# Carmacks sqrt()

###
#2
Members - Reputation: **142**

Posted 15 February 2003 - 04:26 AM

float InvSqrt (float x)

{

float xhalf = 0.5f*x;

int i = *(int*)&x;

i = 0x5f3759df - (i >> 1);

x = *(float*)&i;

x = x*(1.5f - xhalf*x*x);

return x;

}

I believe it was inverse square root. To test it I used:

int main()

{

cout << "Using Carmacks: " << 1 / InvSqrt(3) << endl;

cout << "math.h: " << sqrt(3) << endl;

}

And it was pretty accurate.

I did a quick (and I believe innacurate, because I used SDL's getticks instead of other means due to inexperience) test using full compiler optimization in Dev-c++ of the time required to do 10,000,000 loops on both math.h's and carmacks.

Carmack: 28ms

math.h: 232ms

Hmm. That's an awfully large difference. Please correct me if I'm wrong.

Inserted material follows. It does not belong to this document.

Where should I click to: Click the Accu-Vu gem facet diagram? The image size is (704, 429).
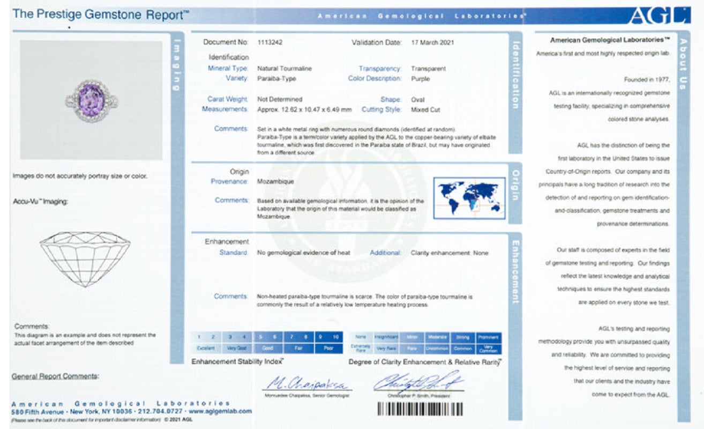85,258
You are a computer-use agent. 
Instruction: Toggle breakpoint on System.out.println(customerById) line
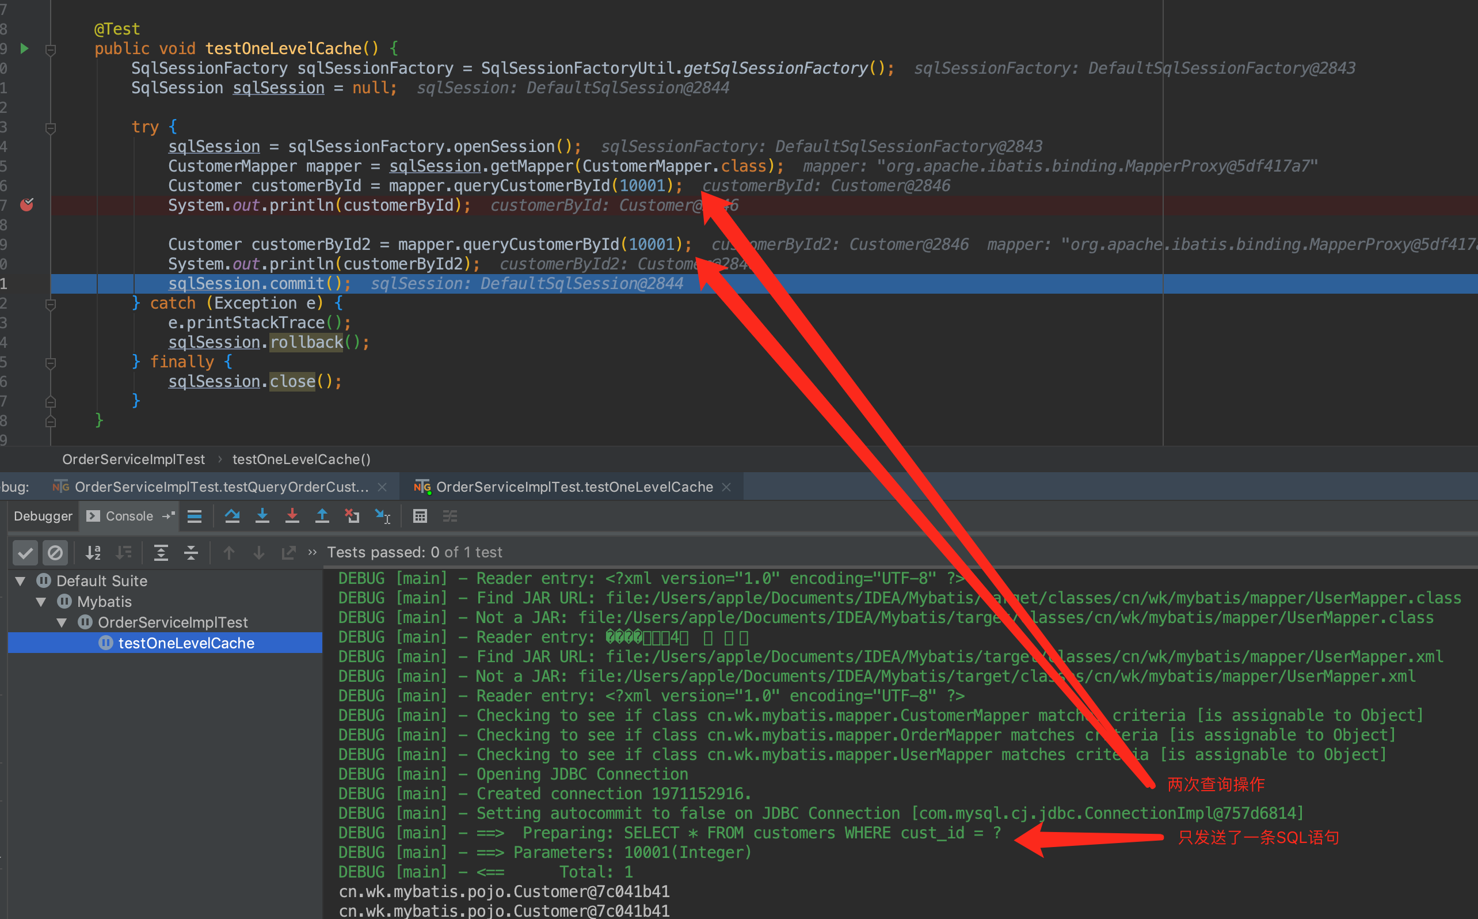pos(27,205)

[edited by - Ronin Magus on February 15, 2003 11:35:18 AM]

###
#3
Members - Reputation: **142**

Posted 15 February 2003 - 04:58 AM

- Mikko Kauppila (whose name doesn't sound cool

[edited by - uutee on February 15, 2003 11:59:23 AM]

###
#6
Members - Reputation: **491**

Posted 15 February 2003 - 05:06 AM

###
#7
Crossbones+ - Reputation: **4956**

Posted 15 February 2003 - 05:16 AM

i tried to do it by hand and i''m getting weird numbers...

float x == 4

float xhalf == 0.5f * 4 == 2

int i == 2

i == 5f3759df (which is 1597463007 in decimal) - (2 >> 1)

== 1597463006

x == 1597463006

x == 1597463006*(1.5f - 2*x*x)

x == some ridiculously long number:

(8153093528352233345939813923)

and the inverse is (1/x): 1.22 e-28.

in other words not 2.

can someone tell me where i went wrong with the calculation?

###
#8
Members - Reputation: **1437**

Posted 15 February 2003 - 05:30 AM

quote:Original post by Alpha_ProgDes

can someone tell me where i went wrong with the calculation?

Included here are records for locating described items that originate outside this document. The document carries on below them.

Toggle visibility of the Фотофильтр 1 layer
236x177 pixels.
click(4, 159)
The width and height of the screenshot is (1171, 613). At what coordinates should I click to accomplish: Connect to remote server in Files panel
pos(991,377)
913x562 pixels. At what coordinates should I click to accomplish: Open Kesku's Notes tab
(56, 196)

You are using integers in your calculation.

The function relies on the different representations of integers and floats in memory. This is why there are pointer dereferences instead of simple assignments.

###
#9
Members - Reputation: **211**

Posted 15 February 2003 - 06:18 AM

Then just toss in a (rcp*s) to take a fast reciprocal of that, and you have the square root.

SSE is supported by Pentium 3/4 and Athlon XP, but you might want to check out 3DNOW! stuff for AMD processors because you might happen to find a quicker way of doing it.

###
#10
Members - Reputation: **145**

Posted 15 February 2003 - 06:27 AM

Darookie mentioned something about it, but what are the details behind that method?

Could anyone explain it briefly?

**Click NOW!**

###
#11
Members - Reputation: **1437**

Posted 15 February 2003 - 06:39 AM

On x86 platforms, floats are represented in IEEE format:

Single Precision (32 bits)

The IEEE single precision floating point standard representation requires a 32 bit word, which may be represented as numbered from 0 to 31, left to right. The first bit is the sign bit, S, the next eight bits are the exponent bits, ''E'', and the final 23 bits are the fraction ''F'':

S EEEEEEEE FFFFFFFFFFFFFFFFFFFFFFF

0 1 8 9 31

The value V represented by the word may be determined as follows:

If E=255 and F is nonzero, then V=NaN ("Not a number")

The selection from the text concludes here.